McQuitty's model is one of about 200 exhibits being displayed this weekend at McLouth's 34th Annual Steam Engine Show and Threshing Bee.
Between 10,000 and 20,000 people were expected to view antique steam-powered farm equipment, watch threshing demonstrations and listen to country music bands at the show, which began Friday night and runs through Sunday night.
Ralph Bailey, president of The Heart of America Antique Steam Engine and Model Assn. Inc., which runs the show, said Friday afternoon that the activity at the show was slow because of Friday's 100-plus degree heat.
But he thinks crowds will grow. ``We've got a pretty good entertainment package, so I think we'll have 20,000. I really do," he said.
Tonight's entertainment will feature the Honey Creek Band, which will perform from 8 p.m. to midnight.

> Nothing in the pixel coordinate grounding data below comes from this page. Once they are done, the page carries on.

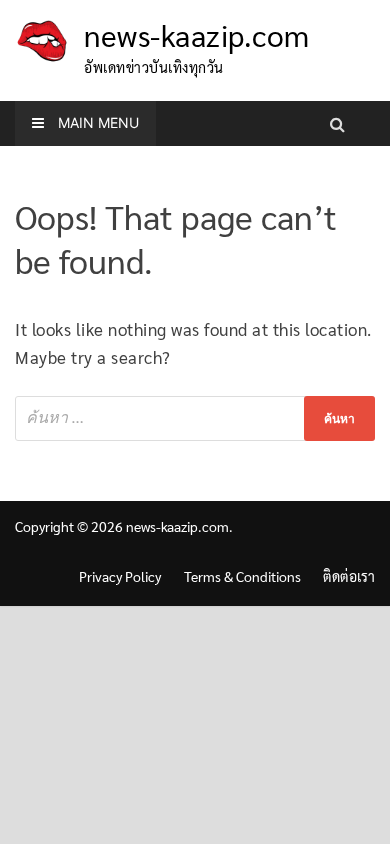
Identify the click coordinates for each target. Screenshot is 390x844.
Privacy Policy (120, 576)
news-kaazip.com (197, 34)
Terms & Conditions (242, 576)
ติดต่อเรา (349, 576)
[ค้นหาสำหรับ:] (195, 418)
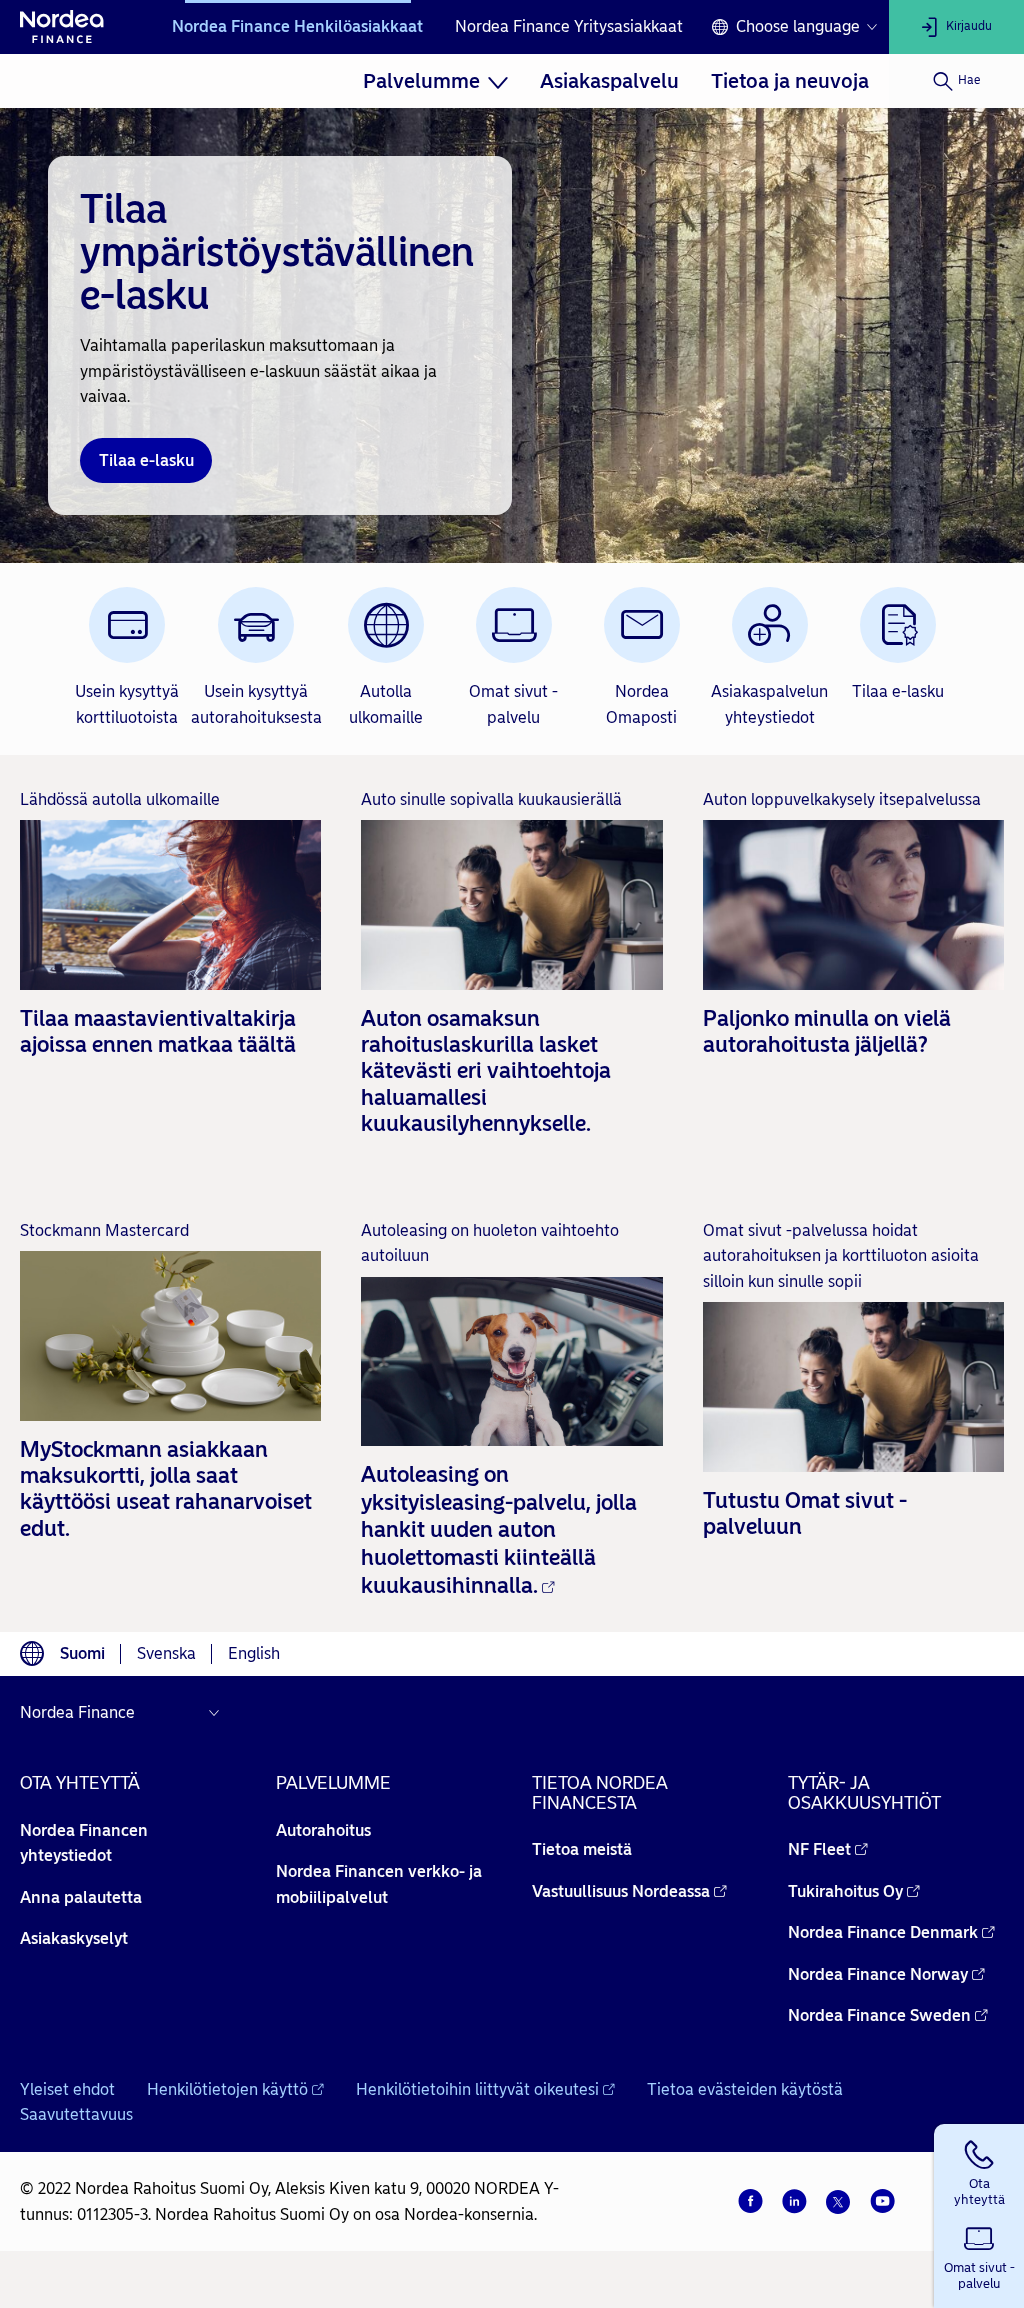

Highlighting today's events is an antique tractor pull at 3:30 p.m.
Sunday's events include a country dancing exhibition by the Heart of America Country-Western Dancers, which will be at 2:30 p.m., a Mini Hot Rod Pull, at 4 p.m., and a draft horse pull at 8 p.m.
THIS YEAR'S show features traditional steam engines, gasoline tractors, antique cars and trucks and antique aircraft.
Visitors also can enjoy a flea market, a blacksmith shop, and see demonstrations of rock crushing and straw baling.
The annual event was started in 1957 by Herman "Slim" Watson and his wife, Myrta, who lived on a farm near McLouth.
McQuitty, who is past president and director at large of the event, said exhibitors from all parts of Kansas and Missouri will bring tractors, stationary gasoline engines, model steam engines.
"These are all just private collections of people who collect gas engines and tractors and anything that's related to the farm industry," he said. "We've had some 1908 up to present day equipment on loan from implement dealers."
He said most people come out for the nostalgia of the old equipment, for the music "and just a family reunion, in a sense."
HE SAID the massive steam engines powered belt drives to run threshing machines. After wheat or oats were cut, they were put in a bundle to dry. Then they were loaded high onto wagons and brought by horses to the threshing machine. The crops were fed into the thresher, where a spinning cylinder knocked the grain off the wheat shafts.
McQuitty, 57, who grew up on a farm in Minnesota said he remembers using threshing machines and old steam engines. He said most of the steam engines were replaced by the smaller internal combustion engines in the early 1920s.
"A lot of city people come out to show their children the kind of machinery that was used years ago to make the oatmeal and the loaf of bread," he said.
He said when he was growing up, challenges were made at Sunday picnics and other gatherings about who had the most powerful tractors. Today, there will be proof of the most powerful during the antique tractor pull.
"There was always a verbal challenge," he said. "Now we'll be able to prove it."